BRIEF: Copy the records below word for word, from the line with "Click the envelope icon on MESSAGGI tab" to the line with "Looking at the screenshot, I should pos(1084,393).", both of those lines included.

(Records from a pointing dataset)
● ● ● ● ● ● ●

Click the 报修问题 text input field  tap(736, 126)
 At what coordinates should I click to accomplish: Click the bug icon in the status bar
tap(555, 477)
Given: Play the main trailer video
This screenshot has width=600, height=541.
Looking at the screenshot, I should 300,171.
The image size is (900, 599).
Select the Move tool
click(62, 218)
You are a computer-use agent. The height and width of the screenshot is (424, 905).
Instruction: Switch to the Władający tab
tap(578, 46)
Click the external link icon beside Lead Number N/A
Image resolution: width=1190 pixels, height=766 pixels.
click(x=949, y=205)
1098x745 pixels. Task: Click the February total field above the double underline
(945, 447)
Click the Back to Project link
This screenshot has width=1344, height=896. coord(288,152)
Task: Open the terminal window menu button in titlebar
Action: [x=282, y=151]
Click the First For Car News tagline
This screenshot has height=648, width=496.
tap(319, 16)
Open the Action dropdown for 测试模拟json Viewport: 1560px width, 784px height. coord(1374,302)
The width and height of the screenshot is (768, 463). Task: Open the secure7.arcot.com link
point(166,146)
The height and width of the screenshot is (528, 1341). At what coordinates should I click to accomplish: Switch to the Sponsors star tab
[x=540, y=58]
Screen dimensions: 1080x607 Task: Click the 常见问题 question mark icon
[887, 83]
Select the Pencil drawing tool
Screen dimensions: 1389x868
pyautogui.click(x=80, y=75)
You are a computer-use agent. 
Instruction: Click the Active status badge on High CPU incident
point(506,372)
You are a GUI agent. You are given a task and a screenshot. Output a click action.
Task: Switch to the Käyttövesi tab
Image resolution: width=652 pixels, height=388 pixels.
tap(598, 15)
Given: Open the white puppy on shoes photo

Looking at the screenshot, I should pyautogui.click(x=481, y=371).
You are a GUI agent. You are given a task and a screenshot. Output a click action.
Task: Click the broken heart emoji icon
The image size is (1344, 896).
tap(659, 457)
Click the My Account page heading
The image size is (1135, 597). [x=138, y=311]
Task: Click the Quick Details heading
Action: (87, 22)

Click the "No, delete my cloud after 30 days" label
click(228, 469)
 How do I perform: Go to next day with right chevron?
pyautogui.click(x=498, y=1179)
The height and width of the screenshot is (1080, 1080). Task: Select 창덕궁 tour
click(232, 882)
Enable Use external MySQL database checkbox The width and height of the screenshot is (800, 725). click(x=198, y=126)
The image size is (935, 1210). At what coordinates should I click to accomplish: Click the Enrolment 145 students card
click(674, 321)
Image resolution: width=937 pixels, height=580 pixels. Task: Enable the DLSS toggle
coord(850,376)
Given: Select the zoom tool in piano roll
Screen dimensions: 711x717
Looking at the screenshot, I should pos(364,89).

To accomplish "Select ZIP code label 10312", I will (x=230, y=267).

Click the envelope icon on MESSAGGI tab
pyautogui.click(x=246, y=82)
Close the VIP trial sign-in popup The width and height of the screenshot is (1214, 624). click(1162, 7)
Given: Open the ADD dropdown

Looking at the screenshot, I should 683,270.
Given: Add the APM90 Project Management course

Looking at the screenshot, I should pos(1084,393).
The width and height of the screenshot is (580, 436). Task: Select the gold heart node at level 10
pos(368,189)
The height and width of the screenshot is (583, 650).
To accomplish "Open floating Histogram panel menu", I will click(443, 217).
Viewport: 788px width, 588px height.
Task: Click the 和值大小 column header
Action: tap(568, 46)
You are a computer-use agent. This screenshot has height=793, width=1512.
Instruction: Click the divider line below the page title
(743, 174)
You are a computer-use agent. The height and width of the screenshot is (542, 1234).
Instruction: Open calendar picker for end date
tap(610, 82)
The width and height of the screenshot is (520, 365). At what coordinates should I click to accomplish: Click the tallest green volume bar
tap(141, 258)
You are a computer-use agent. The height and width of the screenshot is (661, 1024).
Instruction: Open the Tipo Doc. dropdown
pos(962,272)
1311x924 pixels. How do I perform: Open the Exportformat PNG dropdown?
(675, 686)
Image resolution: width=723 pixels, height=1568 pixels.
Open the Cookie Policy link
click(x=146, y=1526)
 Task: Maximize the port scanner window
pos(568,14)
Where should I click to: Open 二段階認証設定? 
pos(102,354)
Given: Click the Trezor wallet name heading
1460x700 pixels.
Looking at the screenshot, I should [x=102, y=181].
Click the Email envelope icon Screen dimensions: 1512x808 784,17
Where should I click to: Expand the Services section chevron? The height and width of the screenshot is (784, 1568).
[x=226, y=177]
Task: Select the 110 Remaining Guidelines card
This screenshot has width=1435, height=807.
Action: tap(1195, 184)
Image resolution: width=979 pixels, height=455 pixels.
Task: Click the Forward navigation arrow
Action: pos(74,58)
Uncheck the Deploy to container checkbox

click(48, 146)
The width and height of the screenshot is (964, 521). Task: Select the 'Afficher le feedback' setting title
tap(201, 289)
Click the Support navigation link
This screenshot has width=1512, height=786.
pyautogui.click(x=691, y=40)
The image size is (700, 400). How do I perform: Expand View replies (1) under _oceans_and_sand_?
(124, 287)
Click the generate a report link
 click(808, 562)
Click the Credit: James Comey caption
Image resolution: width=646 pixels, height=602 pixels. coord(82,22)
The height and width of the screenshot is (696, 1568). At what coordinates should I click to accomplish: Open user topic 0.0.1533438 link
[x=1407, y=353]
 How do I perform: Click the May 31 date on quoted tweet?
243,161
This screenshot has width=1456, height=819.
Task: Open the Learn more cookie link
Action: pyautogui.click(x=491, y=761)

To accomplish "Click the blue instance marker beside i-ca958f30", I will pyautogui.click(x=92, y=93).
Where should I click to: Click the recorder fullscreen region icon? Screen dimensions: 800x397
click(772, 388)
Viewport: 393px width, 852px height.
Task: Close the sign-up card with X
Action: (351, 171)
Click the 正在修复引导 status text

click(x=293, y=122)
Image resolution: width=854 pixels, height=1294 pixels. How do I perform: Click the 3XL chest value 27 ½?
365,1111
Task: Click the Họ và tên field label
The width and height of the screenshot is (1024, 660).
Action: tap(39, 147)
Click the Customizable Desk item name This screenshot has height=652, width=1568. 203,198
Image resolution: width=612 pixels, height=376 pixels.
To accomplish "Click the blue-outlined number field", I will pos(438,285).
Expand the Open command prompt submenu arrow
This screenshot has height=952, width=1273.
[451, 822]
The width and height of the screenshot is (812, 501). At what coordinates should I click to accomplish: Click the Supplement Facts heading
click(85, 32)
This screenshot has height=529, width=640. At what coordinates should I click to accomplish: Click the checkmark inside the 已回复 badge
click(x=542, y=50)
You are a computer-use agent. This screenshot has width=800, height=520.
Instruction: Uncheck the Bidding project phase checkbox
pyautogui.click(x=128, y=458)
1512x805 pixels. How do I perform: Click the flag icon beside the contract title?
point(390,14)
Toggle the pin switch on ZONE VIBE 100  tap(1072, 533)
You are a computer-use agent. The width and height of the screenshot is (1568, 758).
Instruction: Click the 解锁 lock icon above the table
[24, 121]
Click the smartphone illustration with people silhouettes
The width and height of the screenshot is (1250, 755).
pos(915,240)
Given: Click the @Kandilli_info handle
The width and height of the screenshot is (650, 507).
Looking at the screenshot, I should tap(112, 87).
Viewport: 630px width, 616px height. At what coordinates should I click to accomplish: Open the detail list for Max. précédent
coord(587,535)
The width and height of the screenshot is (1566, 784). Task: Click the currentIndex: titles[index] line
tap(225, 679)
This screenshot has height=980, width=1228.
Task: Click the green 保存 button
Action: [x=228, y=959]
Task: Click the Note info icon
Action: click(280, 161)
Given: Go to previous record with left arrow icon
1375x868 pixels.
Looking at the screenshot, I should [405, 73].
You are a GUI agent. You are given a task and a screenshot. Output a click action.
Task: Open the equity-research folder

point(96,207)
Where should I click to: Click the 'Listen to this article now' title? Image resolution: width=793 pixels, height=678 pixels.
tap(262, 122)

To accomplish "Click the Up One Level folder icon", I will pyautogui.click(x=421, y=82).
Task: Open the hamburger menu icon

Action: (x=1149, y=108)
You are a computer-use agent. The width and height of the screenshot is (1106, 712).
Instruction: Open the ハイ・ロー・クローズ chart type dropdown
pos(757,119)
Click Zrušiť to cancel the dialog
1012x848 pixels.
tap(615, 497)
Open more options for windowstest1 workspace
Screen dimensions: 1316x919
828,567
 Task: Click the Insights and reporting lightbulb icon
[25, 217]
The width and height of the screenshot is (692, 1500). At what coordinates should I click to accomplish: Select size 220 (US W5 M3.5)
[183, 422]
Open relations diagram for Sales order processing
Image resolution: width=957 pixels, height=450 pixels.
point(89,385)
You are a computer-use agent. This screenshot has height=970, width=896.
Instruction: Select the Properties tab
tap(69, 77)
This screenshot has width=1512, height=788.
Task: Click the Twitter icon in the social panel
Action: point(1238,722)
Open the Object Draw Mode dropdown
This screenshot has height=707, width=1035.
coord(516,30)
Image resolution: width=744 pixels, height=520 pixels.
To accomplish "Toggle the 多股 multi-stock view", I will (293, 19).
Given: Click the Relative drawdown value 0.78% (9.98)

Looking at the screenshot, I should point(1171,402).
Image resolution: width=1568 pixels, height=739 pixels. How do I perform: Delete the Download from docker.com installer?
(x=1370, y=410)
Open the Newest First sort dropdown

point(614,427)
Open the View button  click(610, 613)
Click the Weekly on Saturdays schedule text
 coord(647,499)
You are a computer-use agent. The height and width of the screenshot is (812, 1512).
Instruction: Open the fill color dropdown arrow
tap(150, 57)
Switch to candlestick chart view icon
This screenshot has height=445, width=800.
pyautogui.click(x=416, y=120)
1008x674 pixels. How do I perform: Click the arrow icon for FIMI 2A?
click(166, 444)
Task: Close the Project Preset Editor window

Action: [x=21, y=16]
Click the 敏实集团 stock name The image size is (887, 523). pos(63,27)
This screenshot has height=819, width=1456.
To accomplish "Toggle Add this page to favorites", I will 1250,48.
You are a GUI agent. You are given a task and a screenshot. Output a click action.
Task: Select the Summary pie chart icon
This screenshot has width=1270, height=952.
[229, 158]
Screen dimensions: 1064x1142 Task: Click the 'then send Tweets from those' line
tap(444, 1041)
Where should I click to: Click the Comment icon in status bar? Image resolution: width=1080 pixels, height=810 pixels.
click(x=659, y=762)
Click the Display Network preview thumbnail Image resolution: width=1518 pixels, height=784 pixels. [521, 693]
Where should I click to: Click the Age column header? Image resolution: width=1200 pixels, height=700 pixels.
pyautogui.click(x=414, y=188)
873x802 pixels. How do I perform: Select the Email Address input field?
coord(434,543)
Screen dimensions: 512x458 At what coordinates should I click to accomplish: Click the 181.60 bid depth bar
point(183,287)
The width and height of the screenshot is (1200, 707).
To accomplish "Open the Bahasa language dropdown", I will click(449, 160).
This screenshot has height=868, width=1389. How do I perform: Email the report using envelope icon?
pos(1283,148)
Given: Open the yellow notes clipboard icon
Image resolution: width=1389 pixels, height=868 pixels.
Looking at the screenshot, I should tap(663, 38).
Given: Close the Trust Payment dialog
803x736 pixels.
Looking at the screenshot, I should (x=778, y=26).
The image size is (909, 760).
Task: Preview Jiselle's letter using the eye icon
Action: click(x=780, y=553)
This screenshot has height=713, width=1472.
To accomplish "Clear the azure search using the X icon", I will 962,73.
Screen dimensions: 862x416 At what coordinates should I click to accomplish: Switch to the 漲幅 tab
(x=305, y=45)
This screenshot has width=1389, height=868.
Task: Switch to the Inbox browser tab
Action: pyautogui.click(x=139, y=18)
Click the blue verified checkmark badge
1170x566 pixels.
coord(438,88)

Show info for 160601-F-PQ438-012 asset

● ● ● ● ● ● ●

WRITTEN SOLUTION:
Click the envelope icon on MESSAGGI tab
pyautogui.click(x=246, y=82)
Close the VIP trial sign-in popup The width and height of the screenshot is (1214, 624). click(1162, 7)
Given: Open the ADD dropdown

Looking at the screenshot, I should 683,270.
Given: Add the APM90 Project Management course

Looking at the screenshot, I should pos(1084,393).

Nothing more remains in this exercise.